MarcMistral-7B Overview
MarcMistral-7B is an experimental 7 billion parameter language model developed by flemmingmiguel. It is constructed as a merge of two distinct models: nfaheem/Marcoroni-7b-DPO-Merge and EmbeddedLLM/Mistral-7B-Merge-14-v0.5, utilizing the LazyMergekit framework. This merge strategy is an ongoing experiment to identify the most effective base model combination for subsequent fine-tuning efforts.
Key Characteristics
- Experimental Merge: Designed to test the synergy between models excelling in different benchmarks, specifically combining a model with high MMLU (Massive Multitask Language Understanding) performance with one strong in ARC (AI2 Reasoning Challenge).
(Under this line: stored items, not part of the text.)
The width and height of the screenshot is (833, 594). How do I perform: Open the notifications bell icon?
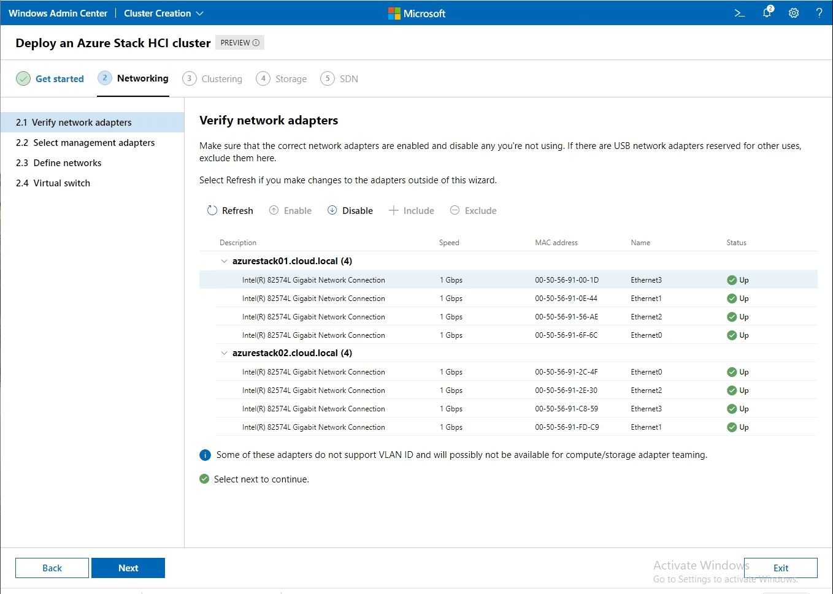767,13
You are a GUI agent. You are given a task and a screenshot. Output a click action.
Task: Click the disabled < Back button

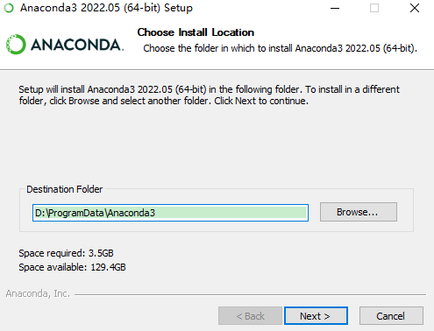[x=250, y=316]
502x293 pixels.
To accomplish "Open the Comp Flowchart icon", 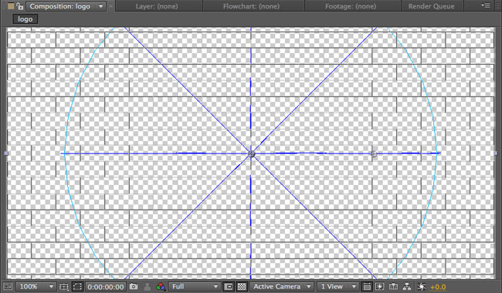I will point(407,287).
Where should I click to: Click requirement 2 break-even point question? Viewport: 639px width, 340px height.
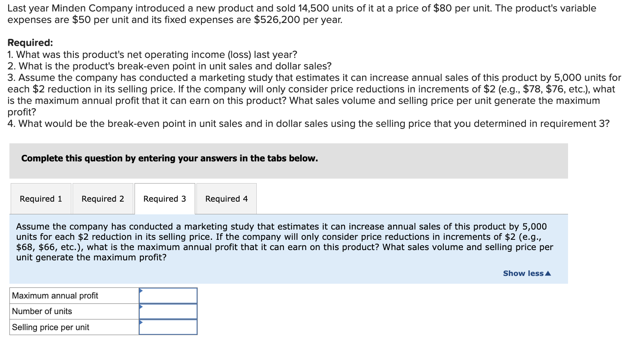[x=169, y=66]
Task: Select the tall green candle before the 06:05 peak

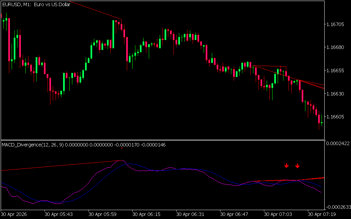Action: [x=113, y=34]
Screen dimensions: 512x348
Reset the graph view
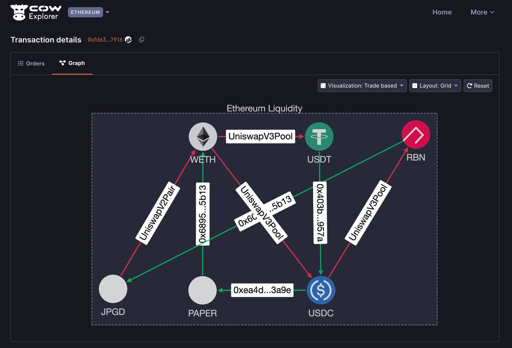[478, 86]
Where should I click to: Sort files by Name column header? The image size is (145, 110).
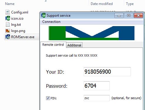click(x=10, y=4)
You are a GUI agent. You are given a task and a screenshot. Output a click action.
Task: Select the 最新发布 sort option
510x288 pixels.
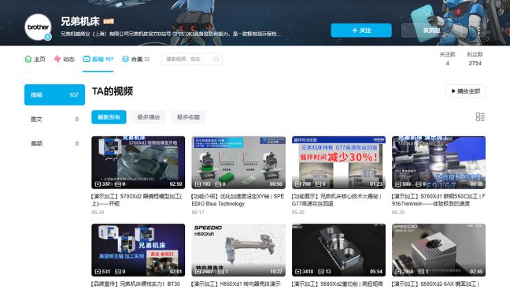[x=108, y=117]
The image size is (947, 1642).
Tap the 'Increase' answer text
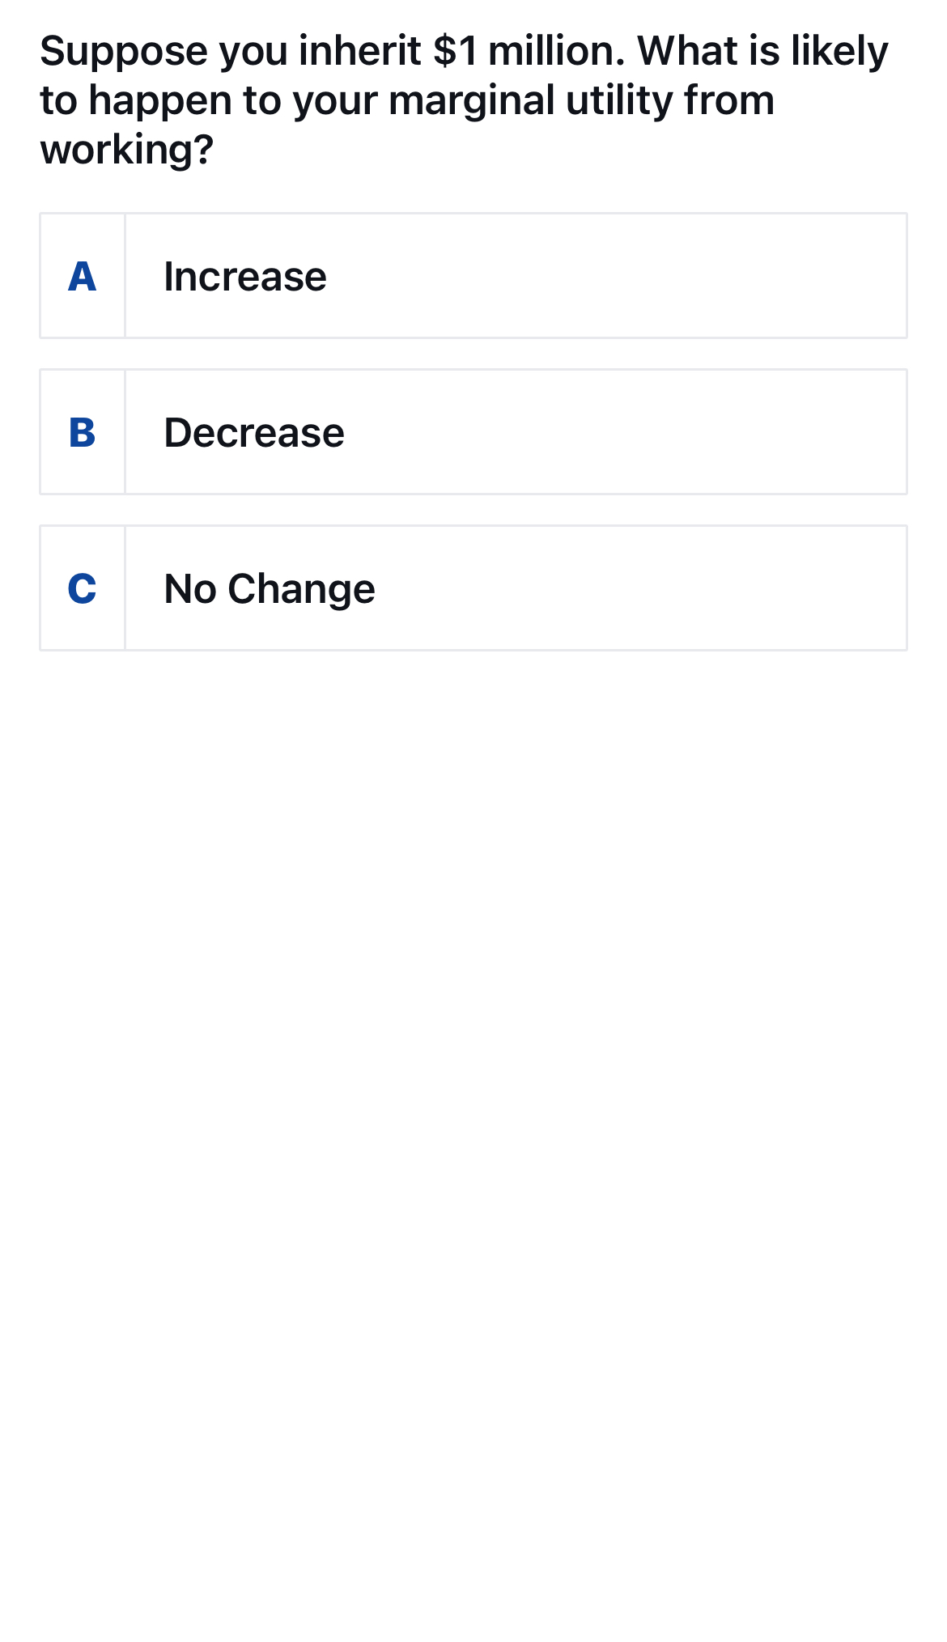coord(245,277)
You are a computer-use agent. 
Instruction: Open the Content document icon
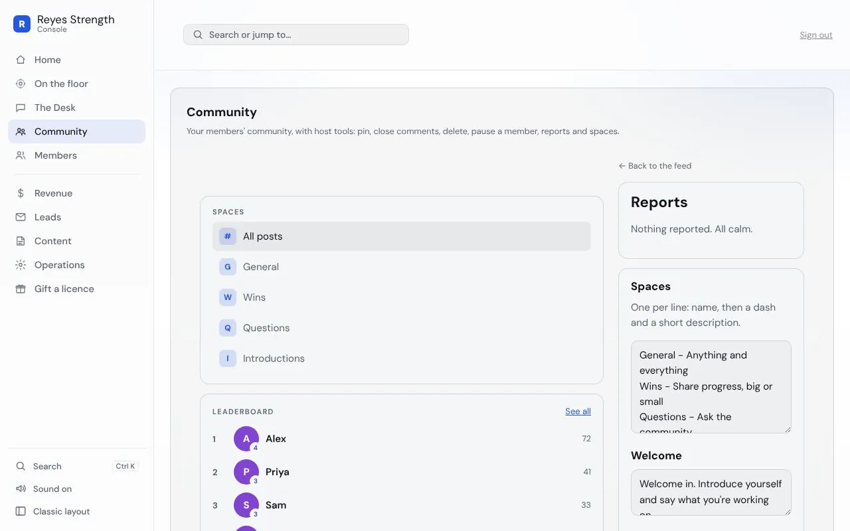click(x=21, y=241)
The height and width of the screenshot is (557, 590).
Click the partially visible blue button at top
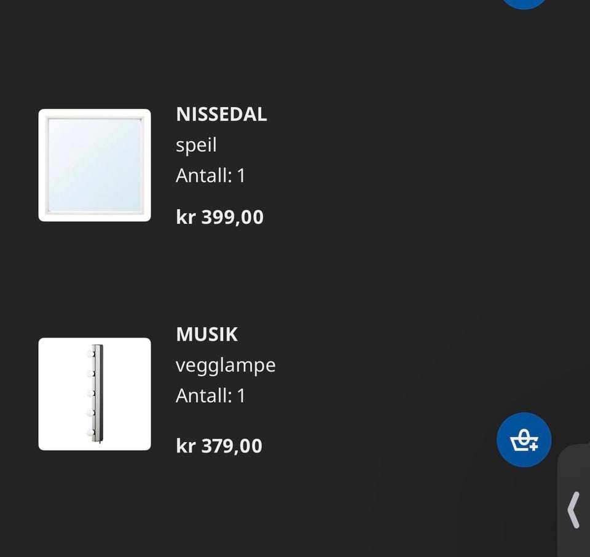524,2
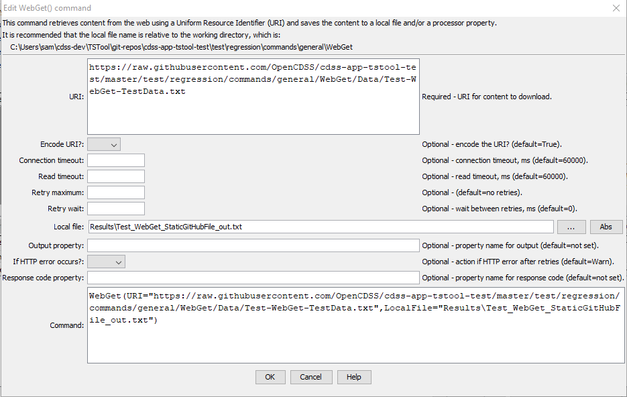This screenshot has width=627, height=397.
Task: Open the Encode URI? dropdown
Action: pyautogui.click(x=104, y=144)
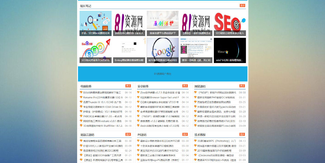Open the BluffTitler 14.1.2 software link
325x163 pixels.
(103, 126)
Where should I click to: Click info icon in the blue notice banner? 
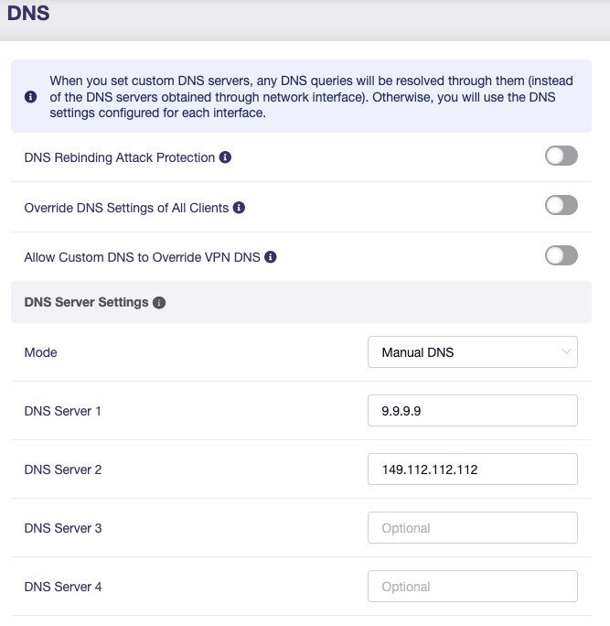click(x=31, y=97)
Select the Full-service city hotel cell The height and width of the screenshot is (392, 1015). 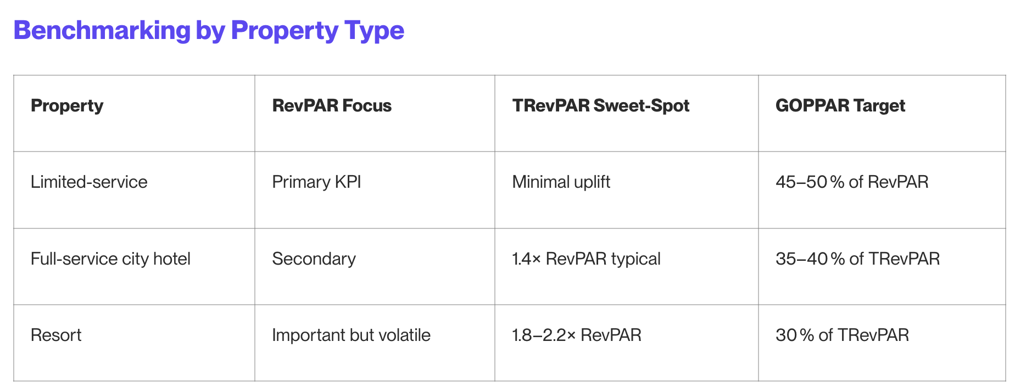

- Component Models: Built upon
Marcoroni-7b-DPO-Merge and Mistral-7B-Merge-14-v0.5, aiming to leverage their respective strengths. - Configuration: The merge uses a
slerp method, with specific parameter weighting for self-attention and MLP layers, and a fallback value for other tensors.
Intended Use
This model is primarily intended for researchers and developers looking to:
- Explore Model Merging: Investigate the effects of combining different pre-trained models to achieve specific performance profiles.
- Base for Fine-tuning: Serve as a foundational model for further domain-specific or task-specific fine-tuning, with the goal of identifying a "clear winner" in benchmarks among various experimental merges.